* **Questions**:
a) Answer these questions from the alewife egg text:
(i) How many one-foot square steel plates made up each string of egg collection tiles?
(ii) How many times a day do the tides leave eggs below the dam exposed to the air?
(iii) According to Berlinsky's lab experiments, in as few as how many days might juveniles adapt to full-strength seawater?
b) Write out the alewife egg text from "Previous experiments noted" up to and including "of the population.".

* **Reading text**:
========================
Searching for the eggs
Still, the ladders provide some unintended benefits for researchers. Many fish that don't make it up the ladder simply choose to spawn at the base of the dam, making the job of finding the eggs slightly easier than the proverbial needle in the haystack. Sullivan, Dionne and Berlinsky wanted to see where the eggs were settling for those fish. They used egg collection tiles — three strings of five, one-foot square steel plates tethered together and leashed to rebar secured in the river sediments — in hopes of capturing the sticky alewife eggs as the current takes them further downstream. Wading into the river, Sullivan and Dionne pulled up the tiles and found dozens of tiny eggs dotting the steel surface. A quick glance underfoot revealed eggs clinging to the rocks recently exposed when the tide backed out.
In the Exeter River, there are far more alewives spawning below the dam than the number of fish successfully ascending the ladder and spawning upriver, Sullivan explained. For a species that prefers to spawn in freshwater, the dam on this river is clearly an obstacle they may not be able to overcome, even with the help of the ladder.
"Wasted efforts," Sullivan said of the eggs attached to the rocks below the dam. Many of the eggs will dry out and die before the tide comes back in. Had these fish been able to access the freshwater above-dam portion of the river, the eggs would not be subjected to the tides that alter the height of the water and leave the eggs lethally exposed to the air twice a day. The alewives that hatch from eggs settling below the low-tide line face the daunting task of adapting to saltier below-dam water immediately post-hatch.
Previous experiments noted that juveniles can adapt to full-strength seawater in about 45 days. Berlinsky's lab experiments are indicating they adapt much more quickly than that — perhaps in as few as 10 days. This is a key piece of information for the eggs found below the dams in tidal rivers like the Exeter. If juveniles hatch out below the dam and are capable of adjusting to a more saline environment in a short amount of time — say, the amount of time it takes for the water flows to push them into even saltier water downstream — then they could survive and therefore should be counted as part of the population.
========================
* **Dataset content**:
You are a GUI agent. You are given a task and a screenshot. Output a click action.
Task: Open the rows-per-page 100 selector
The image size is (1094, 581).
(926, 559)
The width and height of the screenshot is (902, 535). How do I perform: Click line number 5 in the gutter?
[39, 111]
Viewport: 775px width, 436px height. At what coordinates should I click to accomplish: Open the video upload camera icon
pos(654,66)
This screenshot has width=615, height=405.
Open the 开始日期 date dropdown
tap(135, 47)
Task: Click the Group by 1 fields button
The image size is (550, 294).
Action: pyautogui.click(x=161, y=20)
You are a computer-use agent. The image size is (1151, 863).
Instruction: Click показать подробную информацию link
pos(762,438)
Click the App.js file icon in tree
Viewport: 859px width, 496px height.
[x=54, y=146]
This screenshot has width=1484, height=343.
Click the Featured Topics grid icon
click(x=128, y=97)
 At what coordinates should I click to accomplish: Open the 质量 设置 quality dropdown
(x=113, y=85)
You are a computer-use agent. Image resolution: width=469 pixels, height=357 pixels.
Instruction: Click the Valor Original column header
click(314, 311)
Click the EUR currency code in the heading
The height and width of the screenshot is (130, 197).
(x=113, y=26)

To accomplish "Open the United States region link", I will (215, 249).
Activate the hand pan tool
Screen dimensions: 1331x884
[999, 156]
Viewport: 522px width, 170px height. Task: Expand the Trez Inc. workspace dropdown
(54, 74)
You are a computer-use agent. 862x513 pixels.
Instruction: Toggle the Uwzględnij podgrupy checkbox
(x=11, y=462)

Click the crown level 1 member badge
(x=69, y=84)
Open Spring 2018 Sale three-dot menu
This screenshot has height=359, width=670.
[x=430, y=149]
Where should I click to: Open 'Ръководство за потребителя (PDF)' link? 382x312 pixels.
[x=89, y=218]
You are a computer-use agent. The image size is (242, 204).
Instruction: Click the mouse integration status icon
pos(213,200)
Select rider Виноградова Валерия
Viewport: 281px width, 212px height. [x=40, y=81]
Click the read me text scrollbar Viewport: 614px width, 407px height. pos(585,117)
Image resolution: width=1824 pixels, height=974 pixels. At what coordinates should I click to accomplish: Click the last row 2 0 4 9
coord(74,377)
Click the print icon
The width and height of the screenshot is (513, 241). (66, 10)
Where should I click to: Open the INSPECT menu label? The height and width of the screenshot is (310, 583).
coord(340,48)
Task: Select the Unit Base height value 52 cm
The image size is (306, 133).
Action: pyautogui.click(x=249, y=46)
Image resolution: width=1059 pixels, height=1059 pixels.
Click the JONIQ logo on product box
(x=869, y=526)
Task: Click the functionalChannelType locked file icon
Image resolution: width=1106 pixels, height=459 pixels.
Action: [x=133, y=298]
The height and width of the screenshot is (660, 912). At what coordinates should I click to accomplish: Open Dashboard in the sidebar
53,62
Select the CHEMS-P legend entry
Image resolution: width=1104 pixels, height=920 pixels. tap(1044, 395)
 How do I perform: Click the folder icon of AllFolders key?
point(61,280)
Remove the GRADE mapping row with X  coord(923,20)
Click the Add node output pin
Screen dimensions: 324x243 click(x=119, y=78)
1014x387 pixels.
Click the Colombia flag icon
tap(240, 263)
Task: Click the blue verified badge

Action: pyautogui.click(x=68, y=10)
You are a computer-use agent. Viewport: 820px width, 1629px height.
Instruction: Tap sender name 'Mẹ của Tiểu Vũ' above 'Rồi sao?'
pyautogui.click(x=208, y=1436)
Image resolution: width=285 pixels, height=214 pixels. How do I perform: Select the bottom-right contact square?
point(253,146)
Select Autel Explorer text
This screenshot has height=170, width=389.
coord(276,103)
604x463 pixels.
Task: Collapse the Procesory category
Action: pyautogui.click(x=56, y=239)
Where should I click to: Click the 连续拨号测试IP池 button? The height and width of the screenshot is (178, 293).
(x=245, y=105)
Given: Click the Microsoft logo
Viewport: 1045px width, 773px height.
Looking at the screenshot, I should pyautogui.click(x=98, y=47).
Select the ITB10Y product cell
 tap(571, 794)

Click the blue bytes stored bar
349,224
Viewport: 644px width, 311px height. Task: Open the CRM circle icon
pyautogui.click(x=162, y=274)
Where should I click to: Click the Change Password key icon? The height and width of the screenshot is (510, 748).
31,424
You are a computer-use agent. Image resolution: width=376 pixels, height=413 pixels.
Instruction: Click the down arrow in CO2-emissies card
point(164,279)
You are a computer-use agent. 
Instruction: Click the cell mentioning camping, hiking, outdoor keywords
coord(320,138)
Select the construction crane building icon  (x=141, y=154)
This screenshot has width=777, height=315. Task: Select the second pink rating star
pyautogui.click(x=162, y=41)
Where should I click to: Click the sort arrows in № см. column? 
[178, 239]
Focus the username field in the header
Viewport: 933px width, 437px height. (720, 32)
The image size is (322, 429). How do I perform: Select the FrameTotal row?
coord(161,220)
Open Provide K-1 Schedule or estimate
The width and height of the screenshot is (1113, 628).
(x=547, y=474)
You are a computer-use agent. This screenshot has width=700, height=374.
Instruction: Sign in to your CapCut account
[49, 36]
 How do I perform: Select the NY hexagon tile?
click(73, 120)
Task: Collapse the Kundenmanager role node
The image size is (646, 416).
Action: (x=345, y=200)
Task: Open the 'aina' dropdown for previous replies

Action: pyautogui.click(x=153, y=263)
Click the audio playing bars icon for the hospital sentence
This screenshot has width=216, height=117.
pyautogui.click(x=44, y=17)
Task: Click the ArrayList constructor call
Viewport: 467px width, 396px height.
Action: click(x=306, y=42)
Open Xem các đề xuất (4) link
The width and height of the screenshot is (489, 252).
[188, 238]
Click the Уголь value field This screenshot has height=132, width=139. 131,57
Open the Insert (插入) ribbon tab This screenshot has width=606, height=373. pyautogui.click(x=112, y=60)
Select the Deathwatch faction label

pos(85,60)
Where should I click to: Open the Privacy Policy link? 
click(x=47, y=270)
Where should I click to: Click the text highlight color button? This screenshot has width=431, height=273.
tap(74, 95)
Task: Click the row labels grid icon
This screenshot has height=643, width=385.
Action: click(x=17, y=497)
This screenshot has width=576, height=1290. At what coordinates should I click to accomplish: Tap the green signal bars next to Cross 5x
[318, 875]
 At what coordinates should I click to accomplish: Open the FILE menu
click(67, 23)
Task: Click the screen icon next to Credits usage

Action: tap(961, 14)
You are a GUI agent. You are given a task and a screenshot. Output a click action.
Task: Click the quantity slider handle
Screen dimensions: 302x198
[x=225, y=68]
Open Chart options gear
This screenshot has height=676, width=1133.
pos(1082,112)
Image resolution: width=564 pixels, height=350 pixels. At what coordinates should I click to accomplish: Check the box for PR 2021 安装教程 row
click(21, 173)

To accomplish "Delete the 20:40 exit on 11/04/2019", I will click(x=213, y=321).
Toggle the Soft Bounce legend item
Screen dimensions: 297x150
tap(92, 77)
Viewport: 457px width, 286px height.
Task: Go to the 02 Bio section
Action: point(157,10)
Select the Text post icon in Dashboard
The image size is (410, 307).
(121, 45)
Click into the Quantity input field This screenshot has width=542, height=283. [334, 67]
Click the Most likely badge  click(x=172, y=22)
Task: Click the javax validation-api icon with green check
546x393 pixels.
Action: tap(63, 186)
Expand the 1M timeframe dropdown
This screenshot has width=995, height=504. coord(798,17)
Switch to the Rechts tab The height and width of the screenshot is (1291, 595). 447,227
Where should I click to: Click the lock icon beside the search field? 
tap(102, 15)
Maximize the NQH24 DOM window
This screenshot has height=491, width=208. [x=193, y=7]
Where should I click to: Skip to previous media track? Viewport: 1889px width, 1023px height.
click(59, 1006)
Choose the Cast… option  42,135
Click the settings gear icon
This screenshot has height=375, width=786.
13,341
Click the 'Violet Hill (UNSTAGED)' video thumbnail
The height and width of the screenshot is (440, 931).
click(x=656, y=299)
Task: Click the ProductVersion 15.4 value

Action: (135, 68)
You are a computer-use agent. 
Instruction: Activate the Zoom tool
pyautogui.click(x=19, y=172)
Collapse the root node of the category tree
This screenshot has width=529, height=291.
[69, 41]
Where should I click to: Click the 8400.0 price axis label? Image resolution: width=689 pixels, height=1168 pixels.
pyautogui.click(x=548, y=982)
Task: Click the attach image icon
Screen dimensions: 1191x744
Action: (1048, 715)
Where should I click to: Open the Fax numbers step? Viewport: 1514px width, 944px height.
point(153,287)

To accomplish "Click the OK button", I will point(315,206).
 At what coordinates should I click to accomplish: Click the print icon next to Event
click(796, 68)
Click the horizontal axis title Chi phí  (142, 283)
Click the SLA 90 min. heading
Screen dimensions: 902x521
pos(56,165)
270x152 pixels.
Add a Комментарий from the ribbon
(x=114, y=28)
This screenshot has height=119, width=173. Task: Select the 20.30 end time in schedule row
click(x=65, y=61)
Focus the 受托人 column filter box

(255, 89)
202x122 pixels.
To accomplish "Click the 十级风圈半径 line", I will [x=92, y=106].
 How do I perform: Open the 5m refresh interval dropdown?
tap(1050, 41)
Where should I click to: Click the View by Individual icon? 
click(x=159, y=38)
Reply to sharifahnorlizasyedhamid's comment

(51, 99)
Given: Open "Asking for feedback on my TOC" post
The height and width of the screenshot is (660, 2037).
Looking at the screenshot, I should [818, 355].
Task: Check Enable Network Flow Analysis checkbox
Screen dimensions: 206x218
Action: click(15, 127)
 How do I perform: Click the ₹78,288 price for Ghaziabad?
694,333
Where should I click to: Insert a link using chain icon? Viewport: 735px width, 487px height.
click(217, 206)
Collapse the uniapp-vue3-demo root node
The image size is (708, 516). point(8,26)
========================
* **Results of the tasks**:
a)
(i) Five
(ii) Twice
(iii) 10 days

b)
Previous experiments noted that juveniles can adapt to full-strength seawater in about 45 days. Berlinsky's lab experiments are indicating they adapt much more quickly than that — perhaps in as few as 10 days. This is a key piece of information for the eggs found below the dams in tidal rivers like the Exeter. If juveniles hatch out below the dam and are capable of adjusting to a more saline environment in a short amount of time — say, the amount of time it takes for the water flows to push them into even saltier water downstream — then they could survive and therefore should be counted as part of the population.